Stored records:
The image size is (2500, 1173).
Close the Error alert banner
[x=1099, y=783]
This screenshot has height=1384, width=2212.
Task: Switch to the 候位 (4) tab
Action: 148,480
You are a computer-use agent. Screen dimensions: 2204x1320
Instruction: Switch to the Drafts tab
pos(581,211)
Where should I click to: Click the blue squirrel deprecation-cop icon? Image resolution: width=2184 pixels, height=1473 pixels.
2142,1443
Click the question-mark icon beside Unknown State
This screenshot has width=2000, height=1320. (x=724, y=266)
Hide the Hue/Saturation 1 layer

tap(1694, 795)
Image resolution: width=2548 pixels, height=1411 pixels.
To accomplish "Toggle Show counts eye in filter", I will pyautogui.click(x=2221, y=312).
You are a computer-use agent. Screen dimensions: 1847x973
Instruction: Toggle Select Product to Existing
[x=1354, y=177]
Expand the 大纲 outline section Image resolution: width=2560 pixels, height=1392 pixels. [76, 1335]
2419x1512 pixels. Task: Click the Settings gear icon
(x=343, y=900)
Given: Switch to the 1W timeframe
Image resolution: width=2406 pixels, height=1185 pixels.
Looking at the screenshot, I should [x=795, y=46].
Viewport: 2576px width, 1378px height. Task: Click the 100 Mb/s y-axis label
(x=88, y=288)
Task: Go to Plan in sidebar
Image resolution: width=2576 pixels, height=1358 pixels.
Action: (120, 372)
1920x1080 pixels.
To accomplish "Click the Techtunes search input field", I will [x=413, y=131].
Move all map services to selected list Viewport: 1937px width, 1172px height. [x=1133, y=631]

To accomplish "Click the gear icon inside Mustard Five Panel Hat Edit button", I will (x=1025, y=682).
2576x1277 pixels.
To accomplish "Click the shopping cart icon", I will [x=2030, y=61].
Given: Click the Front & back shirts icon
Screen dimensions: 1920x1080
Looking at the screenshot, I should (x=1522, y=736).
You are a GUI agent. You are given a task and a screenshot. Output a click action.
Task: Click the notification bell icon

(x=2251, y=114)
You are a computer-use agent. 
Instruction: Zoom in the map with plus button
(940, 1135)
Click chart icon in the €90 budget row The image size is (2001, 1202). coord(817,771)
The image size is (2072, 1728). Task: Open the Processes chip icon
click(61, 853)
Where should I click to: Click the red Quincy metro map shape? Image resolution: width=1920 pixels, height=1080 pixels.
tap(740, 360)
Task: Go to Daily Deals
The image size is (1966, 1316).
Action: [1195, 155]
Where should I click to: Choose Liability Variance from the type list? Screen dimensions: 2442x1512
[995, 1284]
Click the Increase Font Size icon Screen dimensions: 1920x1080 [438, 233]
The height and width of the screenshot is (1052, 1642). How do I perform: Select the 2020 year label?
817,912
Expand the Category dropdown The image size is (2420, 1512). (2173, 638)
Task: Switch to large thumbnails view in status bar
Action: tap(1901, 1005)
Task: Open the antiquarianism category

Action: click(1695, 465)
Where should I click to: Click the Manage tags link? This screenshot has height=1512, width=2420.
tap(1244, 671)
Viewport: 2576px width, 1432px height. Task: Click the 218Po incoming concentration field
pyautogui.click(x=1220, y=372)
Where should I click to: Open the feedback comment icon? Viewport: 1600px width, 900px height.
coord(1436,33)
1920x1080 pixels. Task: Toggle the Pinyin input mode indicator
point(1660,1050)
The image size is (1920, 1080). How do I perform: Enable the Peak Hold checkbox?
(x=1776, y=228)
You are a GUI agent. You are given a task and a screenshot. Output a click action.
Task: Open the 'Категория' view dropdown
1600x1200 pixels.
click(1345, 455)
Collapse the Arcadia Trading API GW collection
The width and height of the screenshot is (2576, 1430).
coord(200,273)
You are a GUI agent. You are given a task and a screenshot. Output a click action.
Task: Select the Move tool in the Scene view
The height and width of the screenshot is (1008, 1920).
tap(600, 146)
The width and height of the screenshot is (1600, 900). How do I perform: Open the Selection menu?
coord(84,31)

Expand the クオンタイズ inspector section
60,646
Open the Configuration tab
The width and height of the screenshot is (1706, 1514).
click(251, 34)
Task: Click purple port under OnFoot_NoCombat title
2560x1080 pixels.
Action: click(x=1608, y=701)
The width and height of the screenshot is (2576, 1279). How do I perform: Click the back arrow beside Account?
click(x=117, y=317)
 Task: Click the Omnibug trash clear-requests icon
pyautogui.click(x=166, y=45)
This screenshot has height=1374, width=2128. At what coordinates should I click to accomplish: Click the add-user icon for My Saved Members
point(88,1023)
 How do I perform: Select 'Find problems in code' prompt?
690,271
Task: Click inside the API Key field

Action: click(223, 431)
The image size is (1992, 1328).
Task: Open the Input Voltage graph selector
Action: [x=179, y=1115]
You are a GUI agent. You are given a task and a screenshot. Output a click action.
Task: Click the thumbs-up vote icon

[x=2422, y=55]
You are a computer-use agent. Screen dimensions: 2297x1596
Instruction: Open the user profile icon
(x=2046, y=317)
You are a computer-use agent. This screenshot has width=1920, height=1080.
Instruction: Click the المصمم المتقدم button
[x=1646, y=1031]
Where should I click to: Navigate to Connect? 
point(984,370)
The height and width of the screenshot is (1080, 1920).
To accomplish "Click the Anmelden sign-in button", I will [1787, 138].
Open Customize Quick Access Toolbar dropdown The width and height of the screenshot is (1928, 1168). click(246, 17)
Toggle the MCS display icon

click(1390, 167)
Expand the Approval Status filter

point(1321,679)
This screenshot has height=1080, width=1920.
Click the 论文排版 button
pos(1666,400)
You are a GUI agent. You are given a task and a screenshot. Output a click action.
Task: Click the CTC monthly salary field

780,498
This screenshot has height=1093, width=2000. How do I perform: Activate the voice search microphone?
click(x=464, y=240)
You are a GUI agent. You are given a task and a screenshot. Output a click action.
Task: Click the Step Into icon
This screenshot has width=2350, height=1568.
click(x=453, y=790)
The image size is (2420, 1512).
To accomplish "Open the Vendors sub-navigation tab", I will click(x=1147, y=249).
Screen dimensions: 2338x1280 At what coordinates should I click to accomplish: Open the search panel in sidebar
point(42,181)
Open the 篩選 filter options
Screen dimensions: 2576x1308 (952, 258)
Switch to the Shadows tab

Problem description.
Could you reproduce exactly the lines of the entries above, from the one with "2560x1080 pixels." through the one with "The height and width of the screenshot is (1080, 1920).", and nothing else?

Answer area.
2560x1080 pixels.
Action: click(x=1608, y=701)
The width and height of the screenshot is (2576, 1279). How do I perform: Click the back arrow beside Account?
click(x=117, y=317)
 Task: Click the Omnibug trash clear-requests icon
pyautogui.click(x=166, y=45)
This screenshot has height=1374, width=2128. At what coordinates should I click to accomplish: Click the add-user icon for My Saved Members
point(88,1023)
 How do I perform: Select 'Find problems in code' prompt?
690,271
Task: Click inside the API Key field

Action: click(223, 431)
The image size is (1992, 1328).
Task: Open the Input Voltage graph selector
Action: [x=179, y=1115]
You are a GUI agent. You are given a task and a screenshot. Output a click action.
Task: Click the thumbs-up vote icon

[x=2422, y=55]
You are a computer-use agent. Screen dimensions: 2297x1596
Instruction: Open the user profile icon
(x=2046, y=317)
You are a computer-use agent. This screenshot has width=1920, height=1080.
Instruction: Click the المصمم المتقدم button
[x=1646, y=1031]
Where should I click to: Navigate to Connect? 
point(984,370)
The height and width of the screenshot is (1080, 1920).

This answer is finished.